Las hago en mi tiempo libre, cuando me aburro. Tengo muchas. Aquí solo
hay algunas. Pero ven. Sube por aquí.
Cruzamos la sala entre todo tipo
de cachivaches, herramientas y resmas de papel apiladas contra las paredes, de
todos los colores imaginables y diferente composición, unas son lisas, otras
tienen pétalos de flores prensadas junto con la pulpa, o hilos de diferentes
texturas. Unas escaleras nos conducen al piso superior donde se abre una
estancia completamente vacía de elementos relacionados con el lugar, pero resulta
llamativo que todos los elementos de la construcción en madera se encuentran trabajados
hasta el más mínimo detalle, cada una de las columnas, los espacios entre
ellas, las ventanas, las puertas… albergan tallas con todo tipo de figuras.

• Tarea asignada a: Selecciona todas las líneas de las entradas que contengan la cadena "pyautogui".

• Líneas de datos:
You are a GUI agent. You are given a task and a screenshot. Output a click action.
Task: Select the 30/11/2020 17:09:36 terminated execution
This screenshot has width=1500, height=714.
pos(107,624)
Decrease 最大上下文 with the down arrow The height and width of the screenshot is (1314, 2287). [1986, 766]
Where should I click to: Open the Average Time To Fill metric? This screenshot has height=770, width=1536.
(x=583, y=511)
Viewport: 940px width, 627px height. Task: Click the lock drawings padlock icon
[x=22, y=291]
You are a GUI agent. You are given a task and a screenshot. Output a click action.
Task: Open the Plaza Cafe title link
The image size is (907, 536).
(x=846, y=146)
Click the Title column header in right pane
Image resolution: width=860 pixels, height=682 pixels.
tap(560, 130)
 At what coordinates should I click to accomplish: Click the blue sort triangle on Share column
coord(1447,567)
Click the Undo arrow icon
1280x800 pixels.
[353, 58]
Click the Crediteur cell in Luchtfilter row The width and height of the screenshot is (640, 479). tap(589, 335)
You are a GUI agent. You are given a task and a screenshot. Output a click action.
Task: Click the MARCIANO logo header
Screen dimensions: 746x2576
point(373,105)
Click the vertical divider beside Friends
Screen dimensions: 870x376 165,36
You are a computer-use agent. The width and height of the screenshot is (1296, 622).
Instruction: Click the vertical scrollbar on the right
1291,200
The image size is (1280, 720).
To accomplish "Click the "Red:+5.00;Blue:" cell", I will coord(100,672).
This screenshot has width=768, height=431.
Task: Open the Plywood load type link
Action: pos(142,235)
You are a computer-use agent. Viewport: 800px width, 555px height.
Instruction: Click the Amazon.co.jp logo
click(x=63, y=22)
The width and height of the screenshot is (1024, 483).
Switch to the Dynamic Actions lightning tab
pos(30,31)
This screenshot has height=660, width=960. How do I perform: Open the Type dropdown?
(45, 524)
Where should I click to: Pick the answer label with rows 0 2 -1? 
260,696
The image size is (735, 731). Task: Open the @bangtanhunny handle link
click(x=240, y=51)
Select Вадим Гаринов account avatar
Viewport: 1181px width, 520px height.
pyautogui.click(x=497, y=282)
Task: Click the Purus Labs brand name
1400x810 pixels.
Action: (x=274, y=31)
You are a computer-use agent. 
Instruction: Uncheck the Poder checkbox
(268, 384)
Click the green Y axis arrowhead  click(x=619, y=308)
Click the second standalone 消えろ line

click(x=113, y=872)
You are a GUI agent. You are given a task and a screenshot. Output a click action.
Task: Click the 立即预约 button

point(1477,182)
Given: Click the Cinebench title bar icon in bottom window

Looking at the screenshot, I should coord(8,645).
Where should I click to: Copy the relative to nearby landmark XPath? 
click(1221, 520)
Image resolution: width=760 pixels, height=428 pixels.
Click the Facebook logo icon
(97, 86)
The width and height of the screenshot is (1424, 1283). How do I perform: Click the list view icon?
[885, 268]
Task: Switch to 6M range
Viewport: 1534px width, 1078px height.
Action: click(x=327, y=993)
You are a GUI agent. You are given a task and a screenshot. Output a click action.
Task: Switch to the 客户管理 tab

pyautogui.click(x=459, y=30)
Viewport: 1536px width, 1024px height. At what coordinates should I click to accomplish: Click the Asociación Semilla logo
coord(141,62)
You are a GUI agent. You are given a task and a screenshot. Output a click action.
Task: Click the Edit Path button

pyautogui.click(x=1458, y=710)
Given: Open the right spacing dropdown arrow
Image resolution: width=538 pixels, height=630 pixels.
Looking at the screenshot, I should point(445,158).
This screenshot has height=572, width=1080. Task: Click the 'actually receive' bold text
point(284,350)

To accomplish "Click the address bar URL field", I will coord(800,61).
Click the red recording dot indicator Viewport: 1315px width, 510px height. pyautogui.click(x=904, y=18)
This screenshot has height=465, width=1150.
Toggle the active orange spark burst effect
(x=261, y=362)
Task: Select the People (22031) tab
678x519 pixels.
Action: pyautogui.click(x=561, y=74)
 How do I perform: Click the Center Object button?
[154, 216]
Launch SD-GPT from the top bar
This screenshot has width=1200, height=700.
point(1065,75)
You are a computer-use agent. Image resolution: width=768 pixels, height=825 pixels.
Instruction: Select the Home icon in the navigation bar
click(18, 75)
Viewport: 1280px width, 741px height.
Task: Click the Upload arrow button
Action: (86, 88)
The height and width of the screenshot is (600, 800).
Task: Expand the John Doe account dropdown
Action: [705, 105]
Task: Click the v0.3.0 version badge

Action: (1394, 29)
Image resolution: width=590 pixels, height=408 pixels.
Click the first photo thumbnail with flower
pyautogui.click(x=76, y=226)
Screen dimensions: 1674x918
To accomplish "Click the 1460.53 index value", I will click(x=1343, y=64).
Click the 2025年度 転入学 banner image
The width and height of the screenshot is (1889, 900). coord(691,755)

• Tarea asignada b: Prosigue el relato del texto proporcionado, que recorre la sala de papeles y la estancia de madera tallada, desde el punto en que se detiene.

• Respuesta esperada a:
pyautogui.click(x=497, y=282)
pyautogui.click(x=459, y=30)
pyautogui.click(x=1458, y=710)
Click the red recording dot indicator Viewport: 1315px width, 510px height. pyautogui.click(x=904, y=18)
Action: pyautogui.click(x=561, y=74)
pyautogui.click(x=76, y=226)

• Respuesta esperada b:
Mi asombro no tiene límites y mi
improvisado guía lo sabe. No soy el primer viajero que recorre estas salas. Un
piso más arriba se repite el escenario de dioses tallados y columnas decoradas.
Incluso las vigas del techo presentan detalles ornamentales de grandísima
calidad.
“Mi casa está en la tercera y cuarta planta. Aquí vivo con parte de mi
familia. Algún día bajaré a ocupar estas habitaciones”.
Me ha dejado sin palabras.
Descendemos y me lleva por un pasillo a una esquina, donde un hombre está trabajando con una antiquísima prensa, en la impresión de una figura sobre una muestra de papel.
Recorro el camino de vuelta, aunque siento tener que salir. Volvería de nuevo a cada uno de los espacios visitados. Al regresar a la tienda compro el grabado del carro de oraciones y alguna cosa más para tratar de compensar el regalo de la visita.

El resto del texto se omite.